Nuclear equations represent the changes happening in an atom's nucleus during radioactive decay. Potassium-40 decays via three processes: electron capture, beta emission, and positron emission. Let's understand these processes better.
**Electron Capture**
This occurs when an inner-shell electron combines with a proton in the nucleus, transforming it into a neutron:
\[^{40}_{19}\text{K} + ^{0}_{-1}\text{e} \rightarrow ^{40}_{18}\text{Ar}\]
**Beta Emission**
This process involves the expulsion of a beta particle (electron) from the nucleus, converting a neutron to a proton:
\[^{40}_{19}\text{K} \rightarrow ^{40}_{20}\text{Ca} + ^{0}_{-1}\text{e}\]
**Positron Emission**
Here, a positron is emitted, which is the antimatter counterpart of an electron, converting a proton to a neutron:
\[^{40}_{19}\text{K} \rightarrow ^{40}_{18}\text{Ar} + ^{0}_{+1}\text{e}\]
Each of these equations shows how the nucleus changes and the new elements formed.

Half-Life

The half-life of an isotope is the time it takes for half of a given sample to decay.

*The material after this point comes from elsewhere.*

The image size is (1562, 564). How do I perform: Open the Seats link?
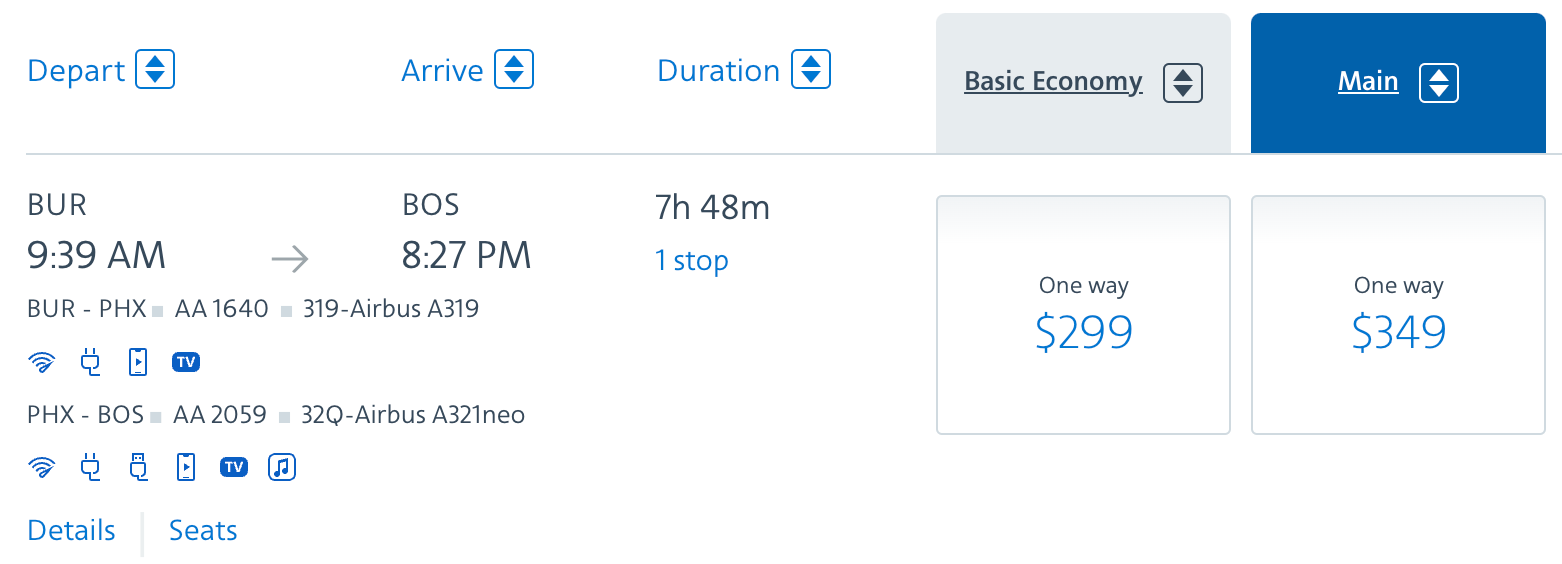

For potassium-40, the half-life is 1.28 billion years. This extremely long half-life means potassium-40 is incredibly stable over shorter human timescales.
Understanding half-life is vital for calculations involving radioactive decay. The half-life tells us not only about the stability of the isotope but also helps in measuring the age of objects.

• In forensic science, it helps in dating specimens.
• In geology, it's useful for determining the age of rocks and fossils.

To calculate how long it takes for a percentage of an isotope to decay, scientists use the decay constant derived from the half-life, which enables precise predictions about radioactive decay rates.

Natural Abundance

Natural abundance refers to the relative amount of an isotope present in a natural setting or sample. Potassium-40's natural abundance is just 0.0117%, a small fraction of the total potassium in the environment. Despite this, it contributes significantly to radiogenic heat in the Earth's interior and plays a role in natural radioactivity.
The calculation of natural abundance helps us determine how much of an isotope, like potassium-40, is present in compounds such as potassium chloride (KCl).

• This involves using stoichiometry to find the total number of ions.
• Subsequently, we multiply by the isotope's fractional abundance.

This way, chemists can measure the precise amounts of isotopes for various practical applications, from food analysis to soil sampling.